Videos / MOOCs are awesome for those who learn by watching and listening. There are a lot of MOOCs and videos out there, but it can also be hard to find your way through all those materials. Below is a list of the most notable ones:

对于那些通过观看和收听来学习的人来说, 视频/ MOOC非常棒。 那里有很多MOOC和视频,但是在所有这些材料中也很难找到自己的方式。 以下是最著名的列表:

At this point, it’s important for you to go over the separate techniques and grasp the whole picture. This starts with understanding key concepts: the distinction between supervised and unsupervised learning, classification and regression, and so on. Manual (written) exercises can come in handy. They can help you understand how algorithms work and how you should go about them. You’ll most often find these written exercises in courses from universities. Check out this ML course by Portland State University.

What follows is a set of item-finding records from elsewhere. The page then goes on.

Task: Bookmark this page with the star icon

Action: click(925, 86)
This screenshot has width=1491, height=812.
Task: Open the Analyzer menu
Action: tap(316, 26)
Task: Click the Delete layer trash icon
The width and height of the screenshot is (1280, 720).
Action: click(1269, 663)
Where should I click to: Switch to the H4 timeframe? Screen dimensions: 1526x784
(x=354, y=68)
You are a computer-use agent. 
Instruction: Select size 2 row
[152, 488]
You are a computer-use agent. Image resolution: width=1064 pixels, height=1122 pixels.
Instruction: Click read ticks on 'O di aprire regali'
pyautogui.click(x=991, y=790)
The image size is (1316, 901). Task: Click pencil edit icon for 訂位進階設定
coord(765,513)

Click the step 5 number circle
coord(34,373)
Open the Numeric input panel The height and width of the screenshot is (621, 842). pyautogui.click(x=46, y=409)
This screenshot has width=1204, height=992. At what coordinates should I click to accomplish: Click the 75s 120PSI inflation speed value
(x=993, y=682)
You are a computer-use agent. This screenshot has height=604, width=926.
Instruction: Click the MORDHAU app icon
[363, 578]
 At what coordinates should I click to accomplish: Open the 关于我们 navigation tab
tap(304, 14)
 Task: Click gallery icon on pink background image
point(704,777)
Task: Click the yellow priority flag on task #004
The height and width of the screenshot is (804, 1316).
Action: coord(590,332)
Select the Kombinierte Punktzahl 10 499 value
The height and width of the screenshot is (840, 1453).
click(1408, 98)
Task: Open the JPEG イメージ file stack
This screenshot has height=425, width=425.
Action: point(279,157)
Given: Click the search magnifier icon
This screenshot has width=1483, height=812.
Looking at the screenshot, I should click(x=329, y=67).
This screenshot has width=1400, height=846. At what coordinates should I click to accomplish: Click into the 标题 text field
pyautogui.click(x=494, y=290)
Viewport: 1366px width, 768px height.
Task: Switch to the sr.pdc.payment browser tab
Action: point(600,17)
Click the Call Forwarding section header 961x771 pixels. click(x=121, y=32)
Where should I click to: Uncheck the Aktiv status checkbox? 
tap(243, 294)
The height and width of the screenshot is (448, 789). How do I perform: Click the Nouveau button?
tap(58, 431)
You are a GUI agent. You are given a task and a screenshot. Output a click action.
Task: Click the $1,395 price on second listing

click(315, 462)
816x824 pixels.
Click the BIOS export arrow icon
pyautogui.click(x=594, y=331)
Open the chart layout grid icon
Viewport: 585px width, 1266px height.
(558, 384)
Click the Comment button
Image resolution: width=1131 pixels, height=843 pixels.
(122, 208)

在这一点上,对您来说,重要的是要复习单独的技术并掌握整个情况。 首先要理解关键概念:有监督和无监督学习之间的区别,分类和回归等等。 手动(书面)练习可以派上用场。 它们可以帮助您了解算法如何工作以及应该如何使用它们。 您通常会在大学课程中找到这些书面练习。 看看波特兰州立大学的ML课程

3.动手 (3. Get hands-on)

Knowing the theory and understanding the algorithms by reading and watching is all good. But you also need to surpass this stage and get started with some exercises. You’ll learn to implement these algorithms and apply the theory that you’ve learned.

通过阅读和观看知识了解理论并理解算法都是很好的。 但是您还需要超越此阶段并开始一些练习。 您将学习实现这些算法并应用所学的理论。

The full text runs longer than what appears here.